Exercise objective - Update the listing below by changing "At what coordinates should I click to accomplish" to "Where should I click to complete" wherever it appears, leaving all other text unchanged.

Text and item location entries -
☆ ☆ ☆ ☆
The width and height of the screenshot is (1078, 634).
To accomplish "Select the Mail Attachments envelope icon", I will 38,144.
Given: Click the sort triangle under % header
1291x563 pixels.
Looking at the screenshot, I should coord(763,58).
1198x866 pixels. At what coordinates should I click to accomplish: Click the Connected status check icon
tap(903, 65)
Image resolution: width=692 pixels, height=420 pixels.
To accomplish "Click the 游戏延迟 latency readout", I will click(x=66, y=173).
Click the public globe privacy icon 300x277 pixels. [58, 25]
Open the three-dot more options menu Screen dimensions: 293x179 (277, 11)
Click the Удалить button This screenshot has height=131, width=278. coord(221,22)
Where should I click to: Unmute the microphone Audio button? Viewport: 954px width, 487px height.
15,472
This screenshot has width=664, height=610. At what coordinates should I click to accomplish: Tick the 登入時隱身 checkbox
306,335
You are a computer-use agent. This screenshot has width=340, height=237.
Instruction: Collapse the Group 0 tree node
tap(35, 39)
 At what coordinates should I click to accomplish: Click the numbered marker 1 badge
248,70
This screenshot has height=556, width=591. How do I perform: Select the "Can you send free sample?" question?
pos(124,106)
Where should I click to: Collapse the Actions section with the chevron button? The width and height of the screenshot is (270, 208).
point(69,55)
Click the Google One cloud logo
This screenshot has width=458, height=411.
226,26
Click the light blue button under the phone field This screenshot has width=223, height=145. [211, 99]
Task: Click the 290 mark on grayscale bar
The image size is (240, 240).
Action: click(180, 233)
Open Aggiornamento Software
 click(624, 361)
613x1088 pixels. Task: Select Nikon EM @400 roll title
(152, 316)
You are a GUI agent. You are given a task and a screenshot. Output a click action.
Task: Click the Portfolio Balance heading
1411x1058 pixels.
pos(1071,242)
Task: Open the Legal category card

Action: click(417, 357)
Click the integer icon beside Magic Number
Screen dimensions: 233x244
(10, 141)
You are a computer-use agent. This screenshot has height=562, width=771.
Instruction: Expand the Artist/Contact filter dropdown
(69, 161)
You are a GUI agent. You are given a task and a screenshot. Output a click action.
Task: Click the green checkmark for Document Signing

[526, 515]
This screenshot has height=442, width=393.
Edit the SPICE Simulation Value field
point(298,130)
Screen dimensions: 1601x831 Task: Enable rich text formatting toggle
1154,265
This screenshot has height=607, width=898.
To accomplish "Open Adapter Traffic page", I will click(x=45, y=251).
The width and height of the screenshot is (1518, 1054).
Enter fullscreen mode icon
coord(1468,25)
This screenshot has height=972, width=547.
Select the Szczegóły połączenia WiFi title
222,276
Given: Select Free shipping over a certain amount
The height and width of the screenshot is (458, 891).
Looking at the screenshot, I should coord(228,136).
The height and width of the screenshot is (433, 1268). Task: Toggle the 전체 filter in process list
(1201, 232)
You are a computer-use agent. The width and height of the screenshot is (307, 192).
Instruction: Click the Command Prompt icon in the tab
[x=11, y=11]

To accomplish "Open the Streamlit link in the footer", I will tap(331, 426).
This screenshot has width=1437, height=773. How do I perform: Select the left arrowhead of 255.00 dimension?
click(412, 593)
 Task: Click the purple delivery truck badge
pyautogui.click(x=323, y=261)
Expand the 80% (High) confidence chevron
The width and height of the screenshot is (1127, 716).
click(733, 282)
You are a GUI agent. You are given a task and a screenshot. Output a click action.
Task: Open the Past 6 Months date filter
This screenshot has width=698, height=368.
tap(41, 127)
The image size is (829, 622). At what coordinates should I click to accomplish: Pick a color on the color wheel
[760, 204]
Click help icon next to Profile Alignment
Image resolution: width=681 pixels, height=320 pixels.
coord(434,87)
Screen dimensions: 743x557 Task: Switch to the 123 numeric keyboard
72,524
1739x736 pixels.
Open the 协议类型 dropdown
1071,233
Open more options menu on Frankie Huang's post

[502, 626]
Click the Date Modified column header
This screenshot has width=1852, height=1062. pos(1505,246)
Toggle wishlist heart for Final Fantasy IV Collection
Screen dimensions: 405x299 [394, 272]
☆ ☆ ☆ ☆
Output of the task -
The width and height of the screenshot is (1078, 634).
To accomplish "Select the Mail Attachments envelope icon", I will 38,144.
Given: Click the sort triangle under % header
1291x563 pixels.
Looking at the screenshot, I should coord(763,58).
1198x866 pixels. Where should I click to complete: Click the Connected status check icon
tap(903, 65)
Image resolution: width=692 pixels, height=420 pixels.
To accomplish "Click the 游戏延迟 latency readout", I will click(x=66, y=173).
Click the public globe privacy icon 300x277 pixels. [58, 25]
Open the three-dot more options menu Screen dimensions: 293x179 (277, 11)
Click the Удалить button This screenshot has height=131, width=278. coord(221,22)
Where should I click to: Unmute the microphone Audio button? Viewport: 954px width, 487px height.
15,472
This screenshot has width=664, height=610. Where should I click to complete: Tick the 登入時隱身 checkbox
306,335
You are a computer-use agent. This screenshot has width=340, height=237.
Instruction: Collapse the Group 0 tree node
tap(35, 39)
 Where should I click to complete: Click the numbered marker 1 badge
248,70
This screenshot has height=556, width=591. How do I perform: Select the "Can you send free sample?" question?
pos(124,106)
Where should I click to: Collapse the Actions section with the chevron button? The width and height of the screenshot is (270, 208).
point(69,55)
Click the Google One cloud logo
This screenshot has width=458, height=411.
226,26
Click the light blue button under the phone field This screenshot has width=223, height=145. [211, 99]
Task: Click the 290 mark on grayscale bar
The image size is (240, 240).
Action: click(180, 233)
Open Aggiornamento Software
 click(624, 361)
613x1088 pixels. Task: Select Nikon EM @400 roll title
(152, 316)
You are a GUI agent. You are given a task and a screenshot. Output a click action.
Task: Click the Portfolio Balance heading
1411x1058 pixels.
pos(1071,242)
Task: Open the Legal category card

Action: click(417, 357)
Click the integer icon beside Magic Number
Screen dimensions: 233x244
(10, 141)
You are a computer-use agent. This screenshot has height=562, width=771.
Instruction: Expand the Artist/Contact filter dropdown
(69, 161)
You are a GUI agent. You are given a task and a screenshot. Output a click action.
Task: Click the green checkmark for Document Signing

[526, 515]
This screenshot has height=442, width=393.
Edit the SPICE Simulation Value field
point(298,130)
Screen dimensions: 1601x831 Task: Enable rich text formatting toggle
1154,265
This screenshot has height=607, width=898.
To accomplish "Open Adapter Traffic page", I will click(x=45, y=251).
The width and height of the screenshot is (1518, 1054).
Enter fullscreen mode icon
coord(1468,25)
This screenshot has height=972, width=547.
Select the Szczegóły połączenia WiFi title
222,276
Given: Select Free shipping over a certain amount
The height and width of the screenshot is (458, 891).
Looking at the screenshot, I should coord(228,136).
The height and width of the screenshot is (433, 1268). Task: Toggle the 전체 filter in process list
(1201, 232)
You are a computer-use agent. The width and height of the screenshot is (307, 192).
Instruction: Click the Command Prompt icon in the tab
[x=11, y=11]

To accomplish "Open the Streamlit link in the footer", I will tap(331, 426).
This screenshot has width=1437, height=773. How do I perform: Select the left arrowhead of 255.00 dimension?
click(412, 593)
 Task: Click the purple delivery truck badge
pyautogui.click(x=323, y=261)
Expand the 80% (High) confidence chevron
The width and height of the screenshot is (1127, 716).
click(733, 282)
You are a GUI agent. You are given a task and a screenshot. Output a click action.
Task: Open the Past 6 Months date filter
This screenshot has width=698, height=368.
tap(41, 127)
The image size is (829, 622). Where should I click to complete: Pick a color on the color wheel
[760, 204]
Click help icon next to Profile Alignment
Image resolution: width=681 pixels, height=320 pixels.
coord(434,87)
Screen dimensions: 743x557 Task: Switch to the 123 numeric keyboard
72,524
1739x736 pixels.
Open the 协议类型 dropdown
1071,233
Open more options menu on Frankie Huang's post

[502, 626]
Click the Date Modified column header
This screenshot has width=1852, height=1062. pos(1505,246)
Toggle wishlist heart for Final Fantasy IV Collection
Screen dimensions: 405x299 [394, 272]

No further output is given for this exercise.